**What this task involves**:
Rewrite the lines from the line containing "Click the red key extension icon" up to and including the line containing "coord(868,14)", putting "Image size" in place of "Screen dimensions" and changing nothing else. Omit the pictures.

**Stored data**:
------------------------------------

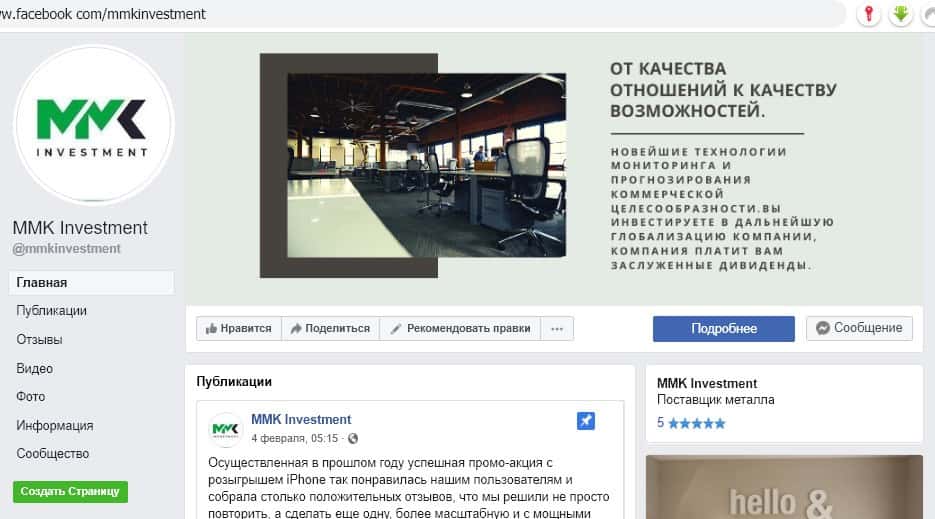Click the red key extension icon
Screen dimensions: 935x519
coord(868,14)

------------------------------------

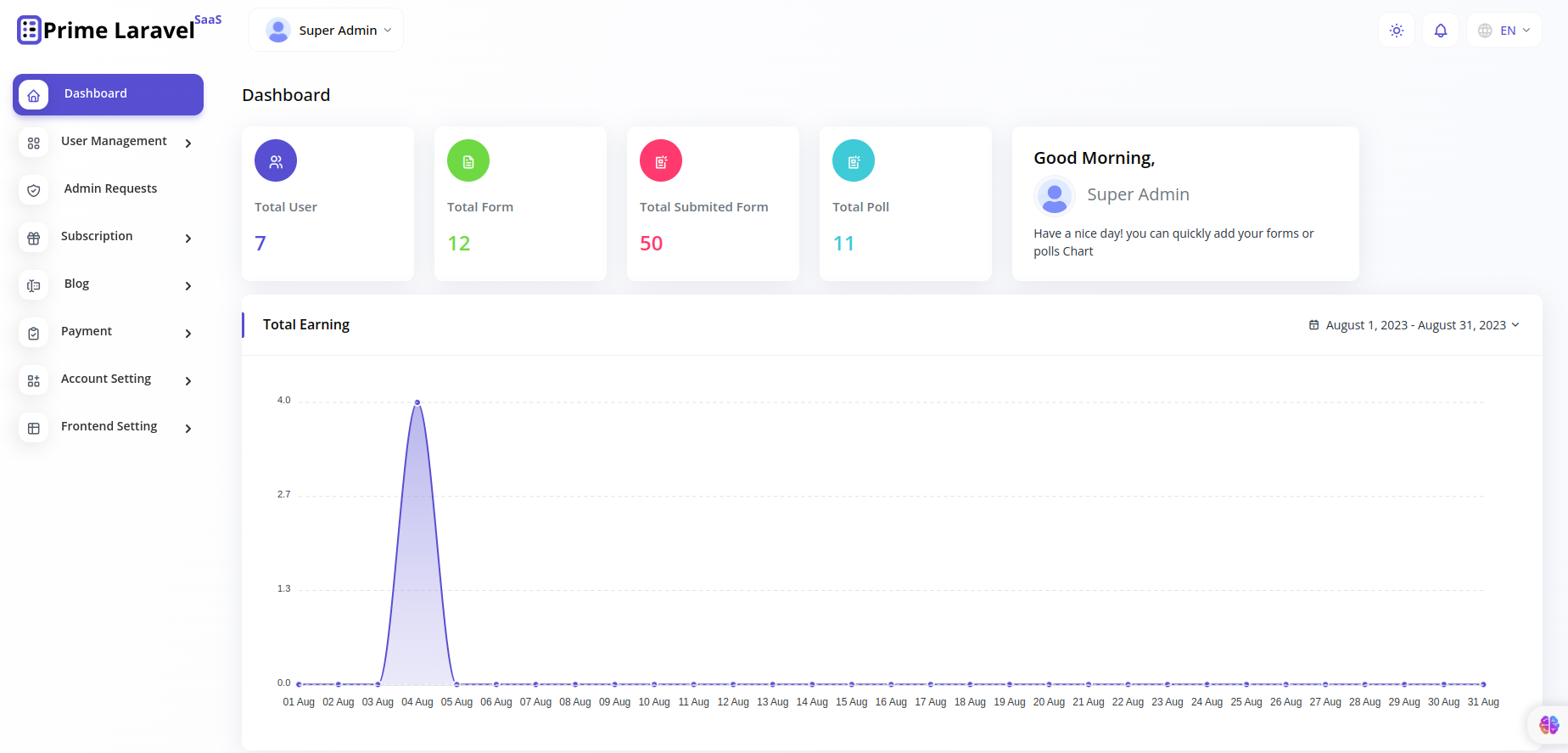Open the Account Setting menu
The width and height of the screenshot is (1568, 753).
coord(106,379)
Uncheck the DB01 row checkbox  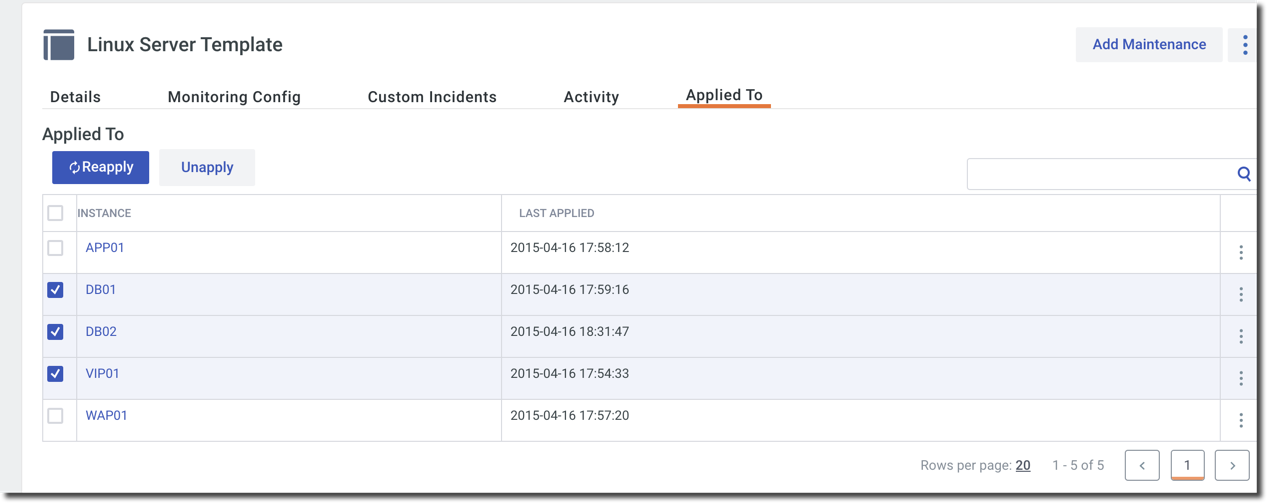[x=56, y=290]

------------------------------------

**Exercise answer**:
Click the red key extension icon
Image size: 935x519
coord(868,14)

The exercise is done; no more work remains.